Half-way Technology (longish)

Julie Smith jsmith at mosquitonet.com
Wed May 19 10:09:28 PDT 2004


Harrison, you said:

"And now - at long last - back to Open Space Technology as a halfway
technology. A halfway technology, in case you don't know, is something
you
do just to get started. It may seem grand and glorious, not to say
wonderful
and elegant at the beginning. But over time the true colors appear. It
is
just plain clunky. Why on earth should it be necessary to sit in a
circle,
create a bulletin board, open a market place - just to be what we
already
are? Seems like an awful lot of wasted effort, useless work. We have
been
accused with some justification of inventing the ultimate scam in which
the
client does all the work, and even writes the report - while we do
little or
nothing. I find myself wondering how to radicalize all this - so that we
totally go out of business. All being. No doing."

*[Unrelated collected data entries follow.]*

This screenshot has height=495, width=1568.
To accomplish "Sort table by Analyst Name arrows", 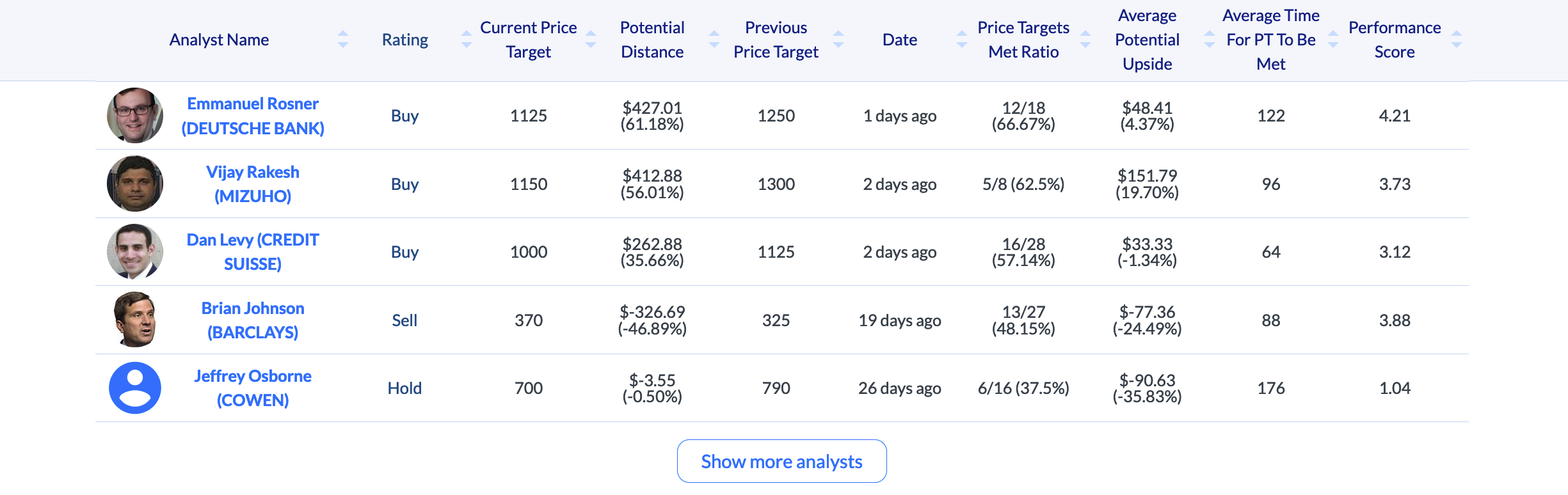I will (x=343, y=40).

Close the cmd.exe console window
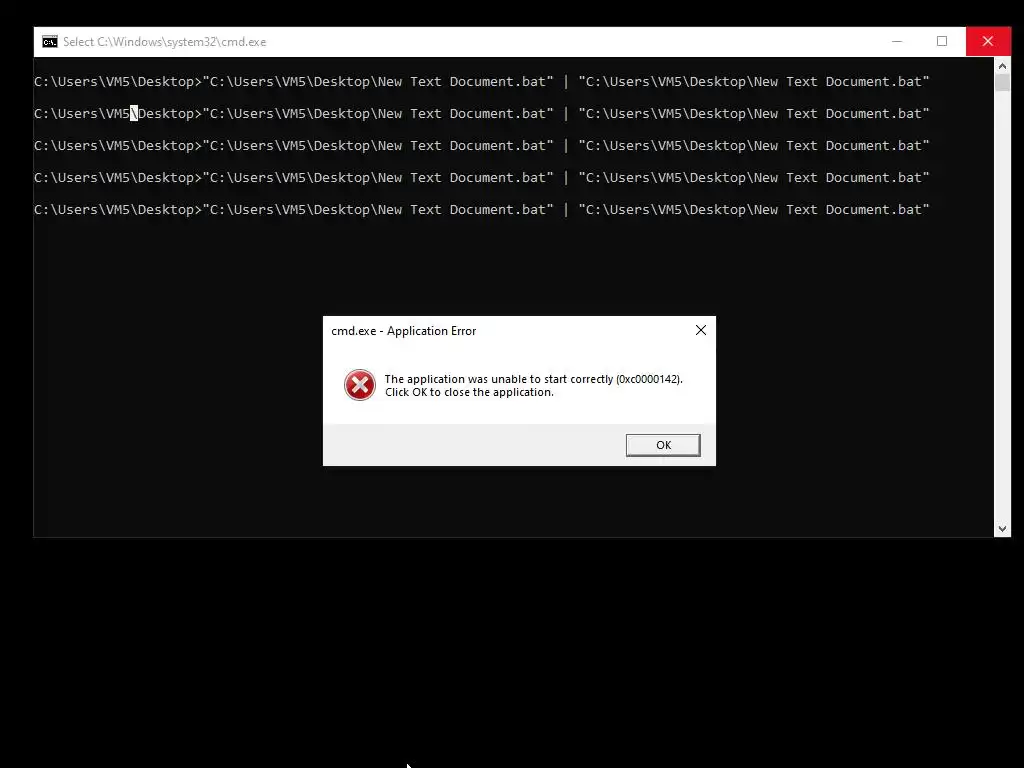tap(987, 41)
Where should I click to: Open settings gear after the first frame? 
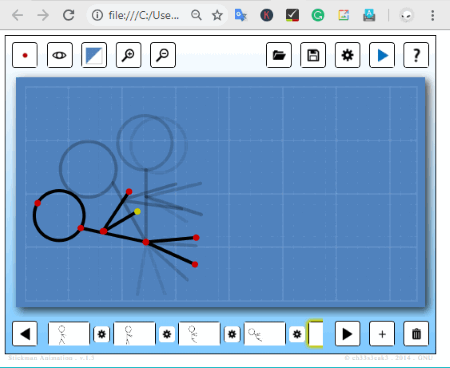[102, 334]
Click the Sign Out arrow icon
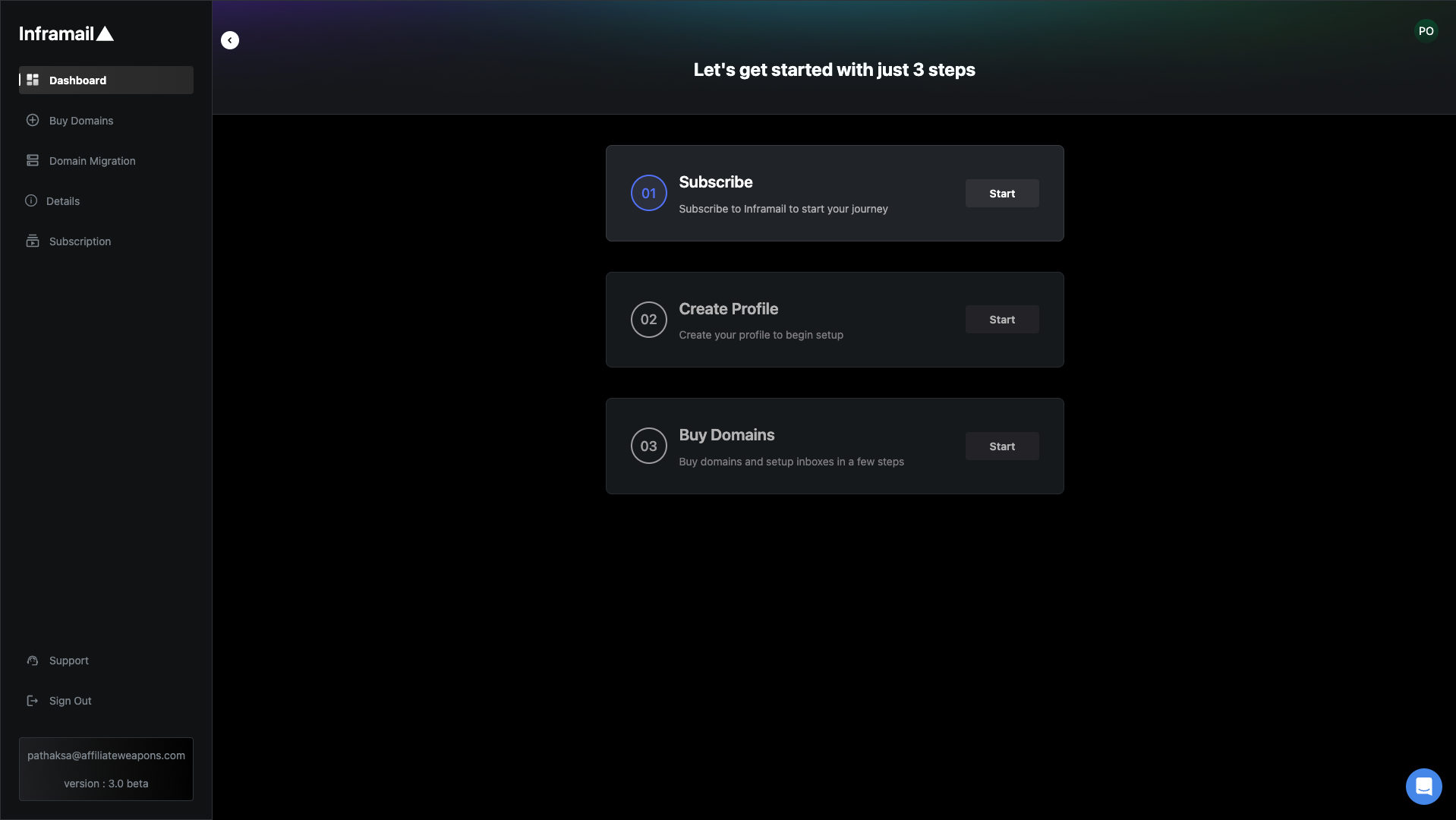 (33, 701)
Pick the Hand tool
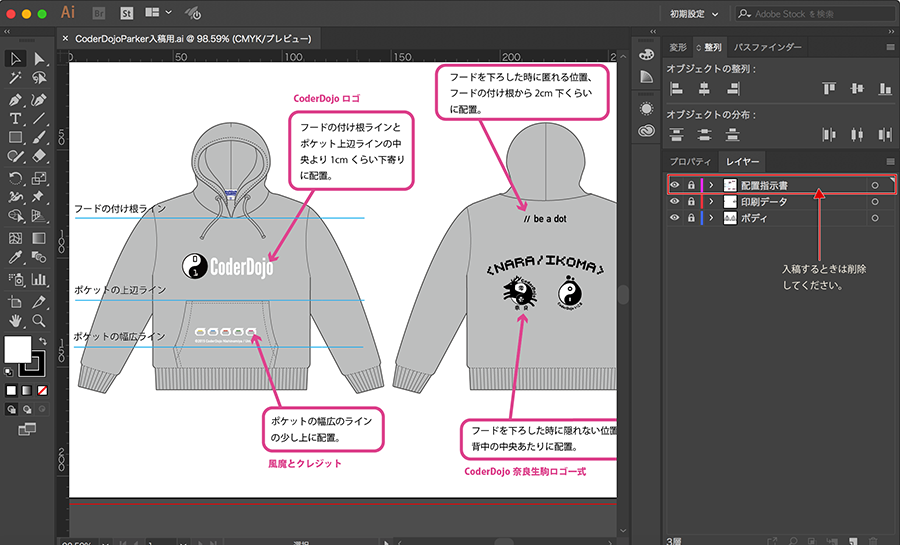900x545 pixels. click(x=16, y=321)
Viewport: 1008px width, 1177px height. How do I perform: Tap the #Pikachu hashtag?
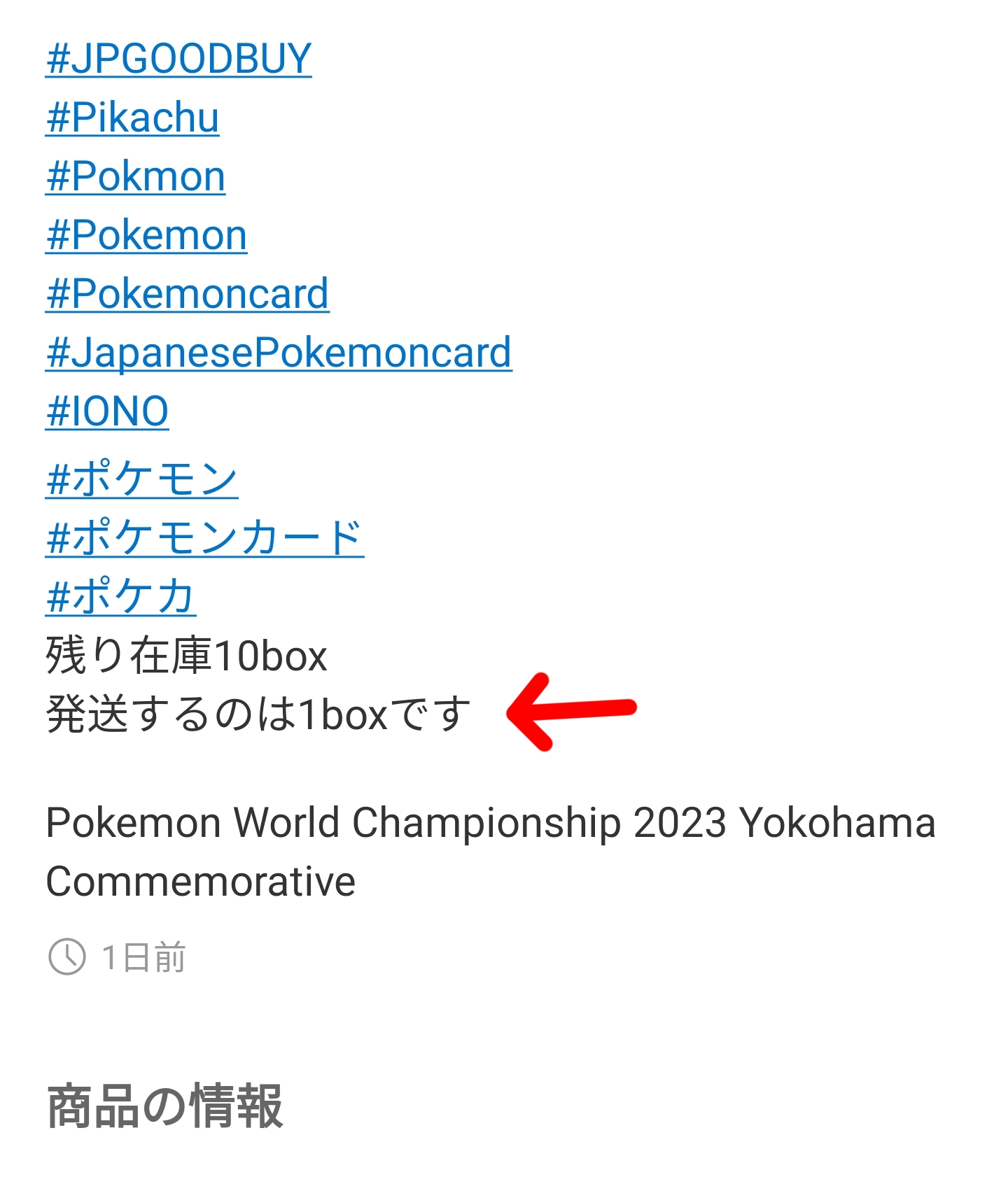coord(132,117)
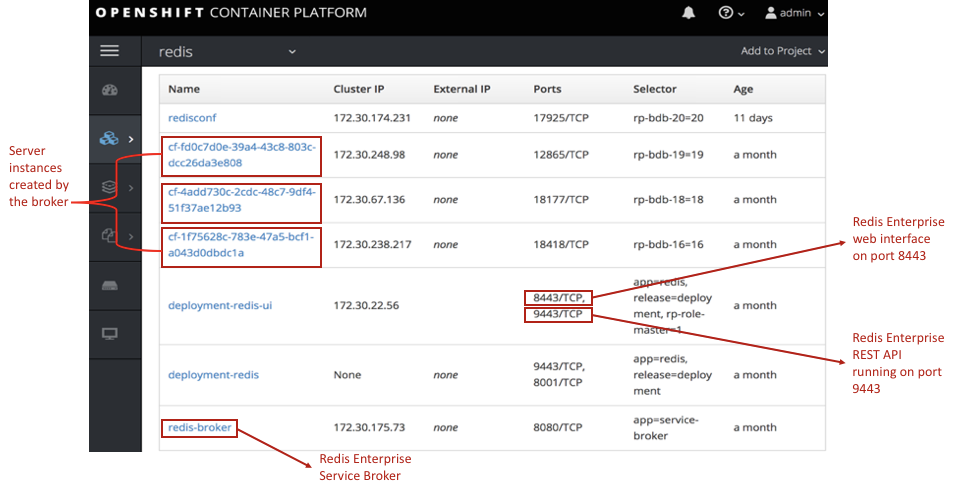Open the Overview dashboard sidebar icon
The image size is (957, 493).
coord(110,91)
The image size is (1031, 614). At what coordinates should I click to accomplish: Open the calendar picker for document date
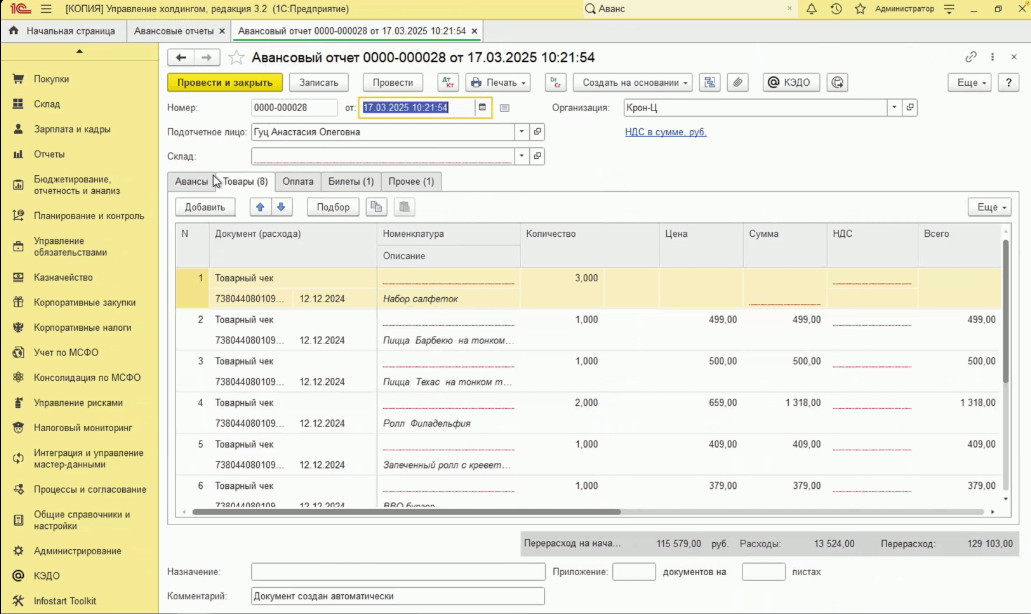(482, 108)
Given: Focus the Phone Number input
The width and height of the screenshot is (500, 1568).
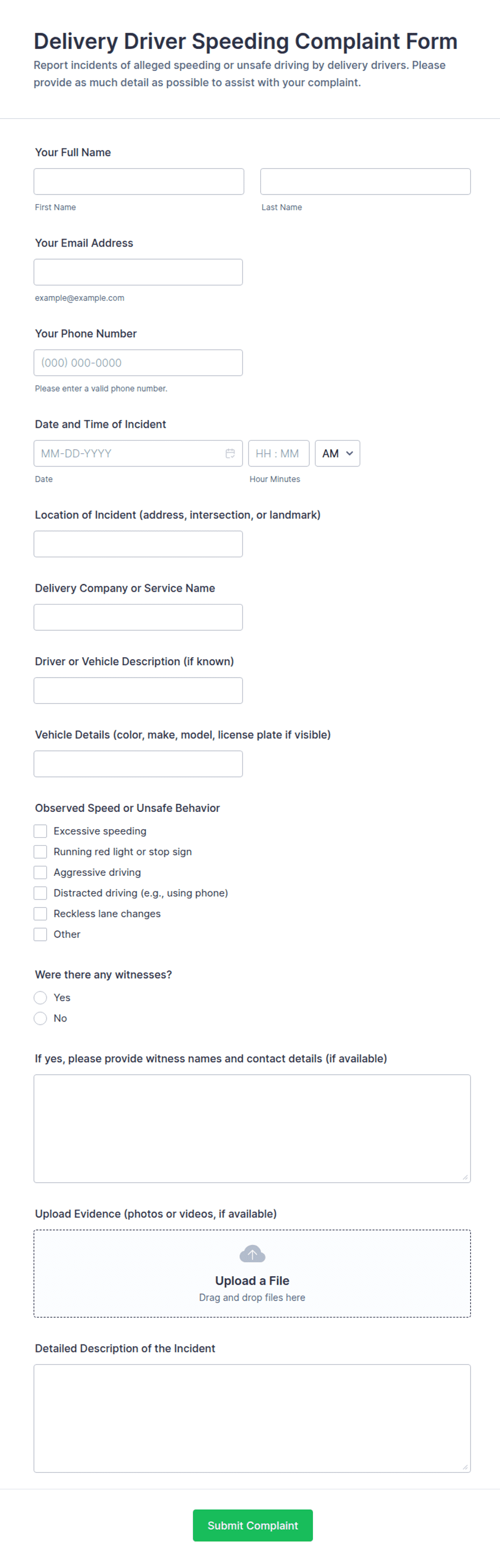Looking at the screenshot, I should [x=138, y=363].
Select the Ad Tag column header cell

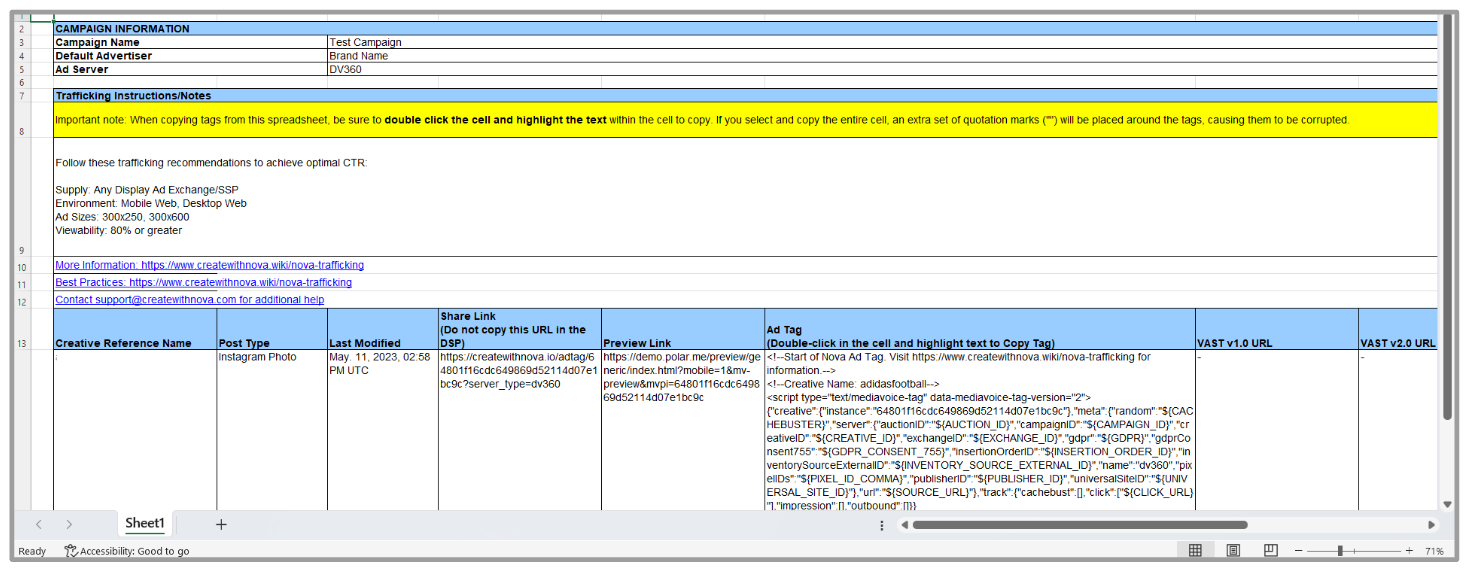pos(979,329)
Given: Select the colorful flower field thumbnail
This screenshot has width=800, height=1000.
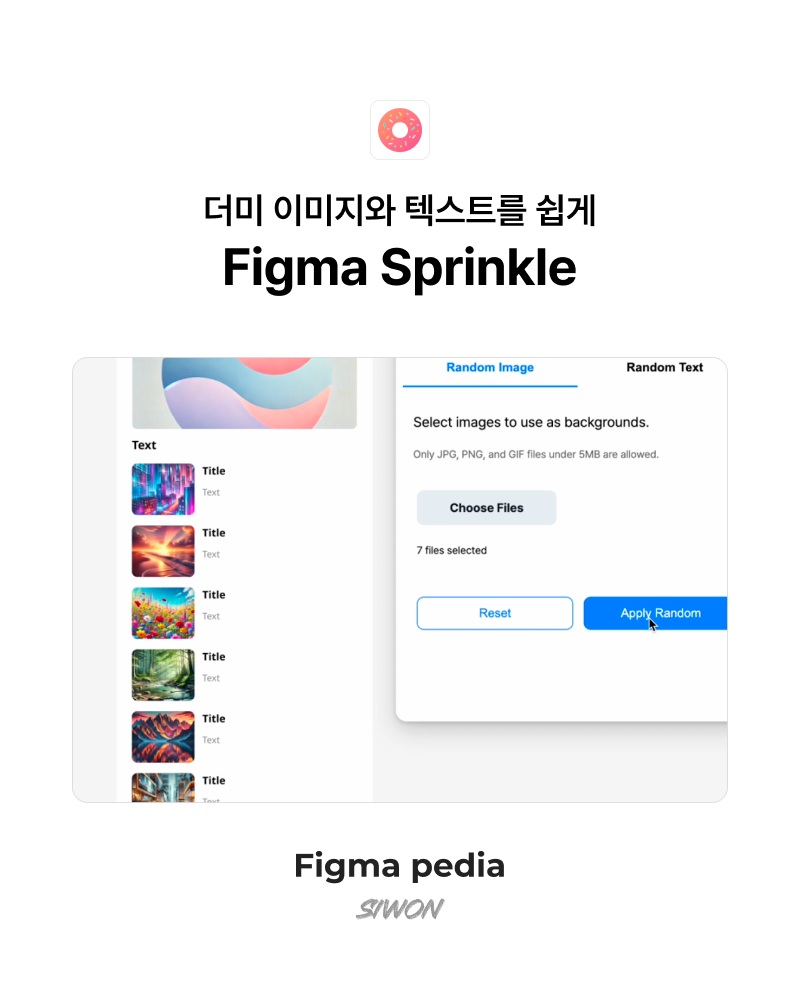Looking at the screenshot, I should coord(163,613).
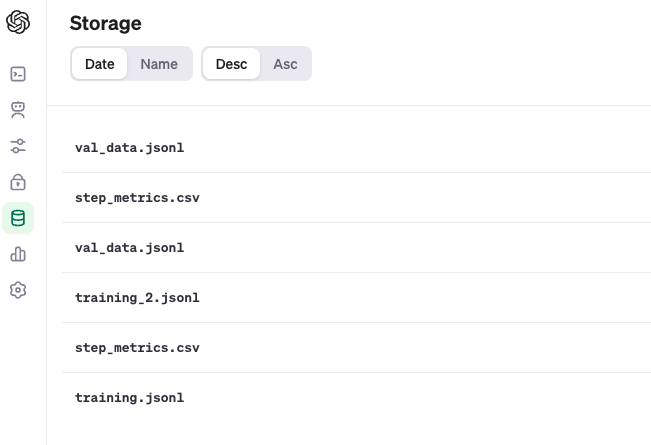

Which in my mind is pretty much the same as what florin said (what good
company you keep!):

"the practice of OST and the experience of OS
taught me to agree

that change don´t ask for our ideas about change.
change is taking place and direction in every moment.
change is using me as facilitator
in the only way that can happen to me in that time and moment. success
and outcome is happening in the moment of thinking about success and
outcome. working in open space is already success and outcome like every
doing is already success and outcome. OST gives space to become concious
that there is nothing beside open space. intention is not to be realized
in the future. intention is touching me to act in the now, giving space
to change my intentions in every doing."

All of which helps me get a handle on what I'm being/doing in the world
these days, which is to be present, open, and alive to 15 staff, 120
preschool children, and their 240-or-so parents and care takers.  My
first six months as the "leader" of this organization have been wracked
with turmoil as who I am came in contact with an organizational culture
that many experienced as painful.  As florian puts it, "change is using
me as facilitator."  I didn't come into the organization intending the
changes that have occurred.  The changes simply came about when my being
encountered the organization's being. (My being, I'm told, has a
stubborn streak, and doesn't tend to back down unless convinced of the
rightness of doing so.)

So, Harrison, this idea all being, no doing is an interesting one.  Our
being creates doing in the world. Our energy manifests. Can't stop it.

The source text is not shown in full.